I worked for a client the other week that asked me to come up with some tips and best practices for Oracle Warehouse Builder. Without giving the game away (otherwise you'd never pay to hire me) here's ten tips for working with Oracle Warehouse Builder 10g.

  1. Don't skimp on the design and analysis phase. Just because Oracle Warehouse Builder is a graphical tool used for designing data structures and mappings, it doesn't mean that you can skip the boring bit at the start where you do all the analysis and design. You still need to understand your source data, and you still need to specify how the data maps and how you deal with the transformations and cleansing. This is especially important when you consider that some customers use OWB as an opportunity to put the data migration work into the hands of less experienced developers, who won't neccessarily be aware of design best practices and who won't be aware of all the nuances of the source data. Every project I've ever worked on has said that they wished they'd been able to spend even more time on analysis and design, so don't think that OWB means you can miss this stage out.
     
  2. One the same subject, for each mapping produce a specification and test plan on to the developer so that they know, item by item, what bit of data maps on to where, and how to test whether their mapping is working ok. It doesn't matter where you do this, it can be on a piece of paper, in a Word document, in a spreadsheet or in a powerpoint slide.
     
  3. Make sure from day one that developer machines are sufficiently powerful. You need at least 1GB of RAM and a 1GHz CPU, and ideally your Design Repository database will be on a server with locally attached disks within your department, not on a SAN that's being shared with your E-Business Suite implementation.

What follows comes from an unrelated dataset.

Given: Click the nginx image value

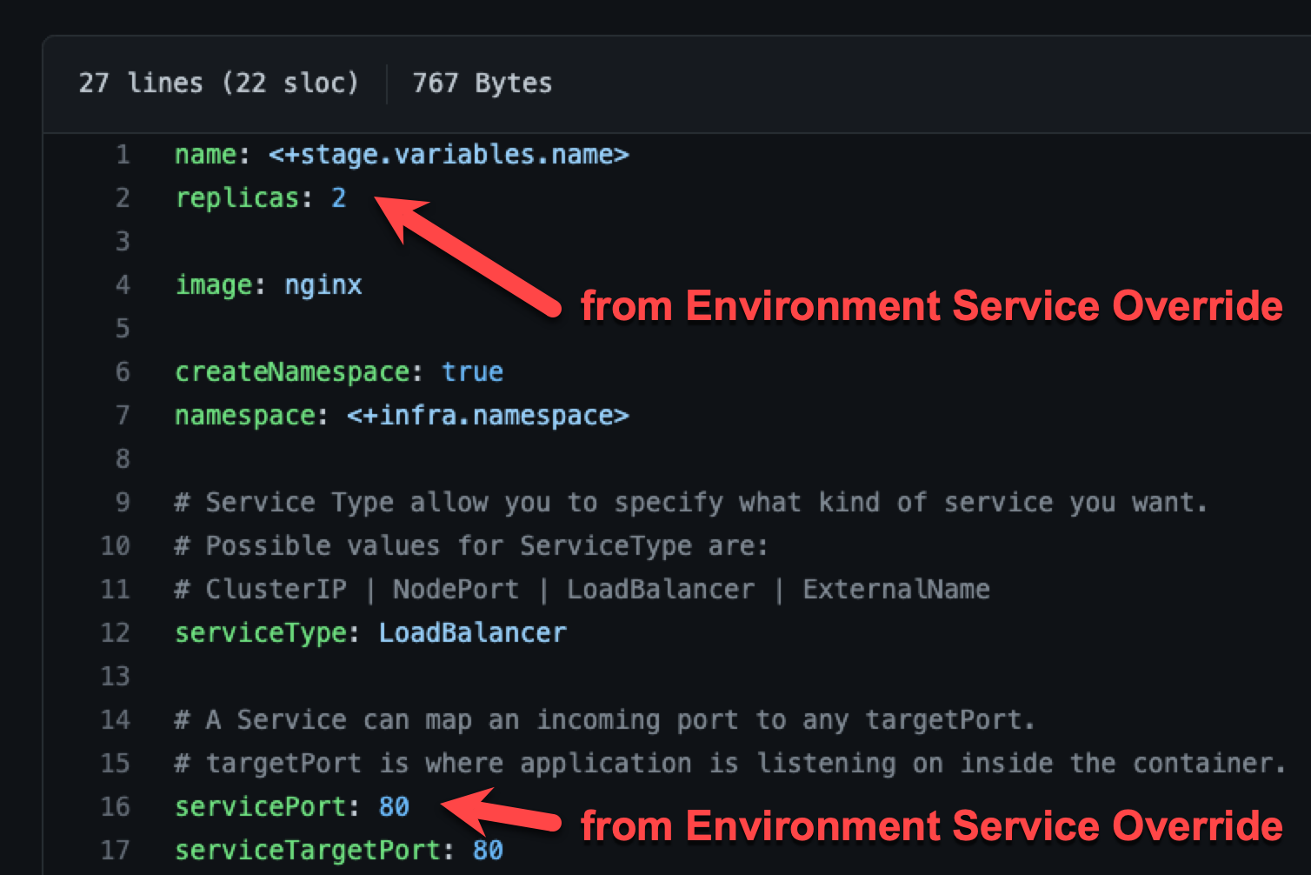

Oracle Warehouse Builder is effectively an OLTP application that stores each change to the warehouse model as a transaction against the repository tables, and this application like any other OLTP application suffers when the disks it's using are suffering contention.
     
  4. Use the Flashback technologies in Oracle 9i and 10g to implement mapping and process flow "transactions", so that your mapping or process flow stores the SCN (System Change Number) at the start of the mapping, and then rolls either the tables within the mapping, or the whole database, back using FLASHBACK TABLE or FLASHBACK DATABASE if the mapping or process flow fails. What we do is use FLASHBACK table to roll back the tables within a process flow if it fails, and use FLASHBACK DATABASE if we want to roll back the entire ETL process. It's certainly quicker than performing a point-in-time recovery if the whole ETL process goes belly-up and it gives us the ability to pull together a number of mappings and processes into a single atomic package of work which we can reverse out if need be.
     
  5. Use collections to give yourself the ability to create daily ETL releases. Each day, collect together into a collection all of those mappings and other objects that have changed and been "checked out" by the developers, and use this to export those objects into the "Daily Build" environment...
     
  6. Create a "Daily Build" environment which contains the ETL process as at the end of the previous day, and which includes all the changed items in the collection you created yesterday. Then, using an automated deployment process built using OMB*Plus scripts, deploy all of the objects and mappings and run a "smoke test" to check that the build hasn't been broken. If it has, get it fixed, and if it hasn't, you know that you can create an ETL release if you need to. Thanks to Jon Mead and Donna Kelly for the last two tips.
     
  7. Record and review the run times of your various mappings and process flows. Once a week, list these out in order of run time, longest at the top, and in addition identify those whose run times have varied the most over time. Use the ALL_RT_AUDIT_EXECUTIONS and ALL_RT_AUDIT_MAP_RUNS runtime repository views to obtain your run times, and bring in additional statistics from statspack and the Unix server running the database to add to your diagnostic data.
     
  8. When tuning a mapping, look for the simple answers first. Assuming that you've designed your mapping properly in the first place, the reason it's running slowly is probably because an index isn't getting used, or you need to increase the size of HASH_AREA_SIZE, or because you're joining too many tables together. Only when you've tried the obvious try techniques such as tracing, the danger with trying the complicated first is that you get drowned in diagnostic data and miss the obvious solution.
     
  9. Keep mappings simple, do one thing at a time. The danger with loading multiple tables, or loading one table after another after another, is that you'll never be able to work out what's gone wrong if the test figures come out wrong, and you'll have the devil of a job tuning the mapping if you've got multiple levels of INSERT INTO .. SELECT in your mapping. Keep It Simple is the watchword here.
     
  10. If you're starting out on a big project, you've got lots of data to integrate and aggressive deadlines, hire someone who's done it before to give you a hand before it all gets out of control. OWB only goes so far when it comes to a data warehouse project, and the real skill comes in apply software development best practices to what you're doing, and knowing when to use Warehouse Builder and when to step outside of the product and build your own framework. Better to spend a few days upfront than learn all the mistakes the hard way.

Thanks to Jon and Donna for providing input and ideas along the way.